In the opera house encores are out the question — except at youthful Israel Opera, where on June 3 the audience got to hear it three times — and they loved it. This was only one feature of this production in the new, 6500-seat outdoor theater at the foot of Mt. Masada that made this Nabucco fresh and exciting.
Oren, music director of Opera Israel, knows his Verdi. He understands the composer’s style. He knows Verdi was not a subtle musician and — unlike others — he makes no effort to make something of him that he is not. Oren unashamedly relishes the oom-paah of the score, and for him the confused identities of the plot are unhackneyed. For Oren it’s all fun — and that’s what this 25th-anniversary staging that launched a new international summer opera festival was.
But back — to make this case — to Va pensiero. Having performed the chorus and given it again as an encore, Oren then made it a community sing — but not before turning to the audience to tell them that they must not applaud until he brought down his hand at the end of the final note.
The capacity crowd — all five performances of Navucco were sold out — followed his instructions, and then went wild. It was a hoot, and it’s safe to say that Opera Israel at Masada is here to stay. To underscore the prestige of this production IO assembled a cast as committed as it was impressive.
Sterling senior Paata Burchuladze, who came West long ago from Soviet Georgia, sang a majestic Hebrew high priest Zuccaria. (In 1995 Burchuladze sang the title role in the production of Boris Godunov that opened Israel Opera’s new home in Tel Aviv. Since then he has appeared regularly with the company.) Italian baritone Alberto Gazala, who made his IO debut in the title role in this production, went straight to the heart of the troubled Babylonian emperor and portrayed his breakdown and recovery with great dramatic skill. As Abigaille, Greek soprano Dmitra Theodosssiou handled the shifting vocal demands that Verdi makes on the central female figure in the cast with amazing ease, while Italy’s Tiziana Carraro was appropriately gentle and loving as Fenena. (In the alternate cast Mongolian-born Baysa Dashnyam sang Abigaille and Italians Eugenia Tufano, Fenena and David Cecconi, Nabucco.)

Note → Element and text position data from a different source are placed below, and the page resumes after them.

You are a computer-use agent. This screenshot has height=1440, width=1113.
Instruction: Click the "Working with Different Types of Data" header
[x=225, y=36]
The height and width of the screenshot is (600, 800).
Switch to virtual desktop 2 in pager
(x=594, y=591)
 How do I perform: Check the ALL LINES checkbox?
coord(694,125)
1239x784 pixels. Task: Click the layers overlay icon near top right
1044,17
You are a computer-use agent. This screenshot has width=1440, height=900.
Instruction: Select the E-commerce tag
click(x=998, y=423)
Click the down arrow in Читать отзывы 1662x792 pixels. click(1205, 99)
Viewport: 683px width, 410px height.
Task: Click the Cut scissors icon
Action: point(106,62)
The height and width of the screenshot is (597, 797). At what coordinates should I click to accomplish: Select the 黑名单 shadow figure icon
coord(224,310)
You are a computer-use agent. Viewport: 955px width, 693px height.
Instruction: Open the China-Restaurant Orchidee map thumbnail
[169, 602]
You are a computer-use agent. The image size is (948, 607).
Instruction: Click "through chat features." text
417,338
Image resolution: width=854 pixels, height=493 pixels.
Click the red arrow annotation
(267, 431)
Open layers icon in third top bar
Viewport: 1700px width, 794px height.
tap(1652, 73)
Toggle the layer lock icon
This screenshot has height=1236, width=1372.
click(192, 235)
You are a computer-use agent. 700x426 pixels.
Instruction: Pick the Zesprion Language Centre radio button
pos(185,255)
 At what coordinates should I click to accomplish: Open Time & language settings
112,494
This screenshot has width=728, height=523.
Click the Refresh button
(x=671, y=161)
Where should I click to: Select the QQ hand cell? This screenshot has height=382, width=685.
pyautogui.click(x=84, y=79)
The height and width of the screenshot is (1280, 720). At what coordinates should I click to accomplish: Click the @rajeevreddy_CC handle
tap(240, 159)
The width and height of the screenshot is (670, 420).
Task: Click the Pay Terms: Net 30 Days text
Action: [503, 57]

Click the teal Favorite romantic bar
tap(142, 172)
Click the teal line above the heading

The exuberance that Oren brought to the production was an obvious inspiration to everyone on stage and to members of the Israel Symphony Orchestra Rishon Le Zion, pit band of the company back home in Tel Aviv. It carried over to the audience as well, leaving them in a state of animated excitement when the performance ended at 1 a.m.
Behind the joyous success of Nabucco at Masada lay much more than the selection of a work and the assembly of a cast and production crew. We had to create the entire infrastructure for this project, said Opera Israel general director Hanna Munitz at a press conference before the June 3 performance of Nabucco. We had no example to follow; we had to figure it all out ourselves.
This meant not only building a modern theater in the middle of the dessert, but also arranging transportation from Israel’s major cities, organizing packages with the many hotels at the Dead Sea and providing shuttle service from them to the theater. It’s a dream that began four years ago, Munitz said. In the last four months it’s involved up to 600 people all working at one time. Of special importance was the choice of Britain’s Bryan Grant as sound designer for Nabucco. A totally natural sound prevailed throughout the performance.
Photo by Yossi Zwecker courtesy of Israeli Opera
The stage at Masada is 35 by 64 meters — three times as large as in OI’s home theater in Tel Aviv. Director Joseph Rochlitz worked largely without props, distributing the chorus and extras over the broad staircases at either side of the stage and in the area above it. Sets were by Nitzsan Refaeli; costumes by Alberto Spiazzi and lighting by Avi Yoni Bueno.
Munitz announced plans for the staging of Verdi’s Aida in 2011 and mentioned Samson et Dalila by Saint-Saens as a probable future choice for the festival. Nabucco, however, was the obvious opera to launch the festival. And that does in no way imply that Verdi thought of the story that plays following the destruction of the first temple down the road in Jerusalem as a Jewish Opera.
For the composer it was rather a veil for his concern about the state of his native Italy in the mid-19th-century. Be that as it may, you cannot hear Va pensiero — at least not in Israel — without hearing it as an anthem of the Diaspora. It is thus not surprising that the gala concert that celebrated the opening of Israel Opera’s new home in Tel Aviv ended with Va pensiero.
Green opera
Israel Opera at Masada is further a cultural endeavor committed to an environmental cause: it is supporting a drive to see the Dead Sea named one of the seven new Wonders of the World. The level of water in the Sea is currently falling one meter per year. If this continues, it will be the end of the many hotels there and the tourism that they encourage.
Among projects under consideration is the building of a canal from the Mediterranean — a project envisioned by father of Zionism Theodor Herzl in his 1902 New Land, his Utopian vision of the Jewish state. Among sites under consideration for the new Seven Wonders list are the Amazon River, the Grand Canyon and the Great Barrier Reef. Nabucco — for those who might not know it — is short for Nebuchadnezzar.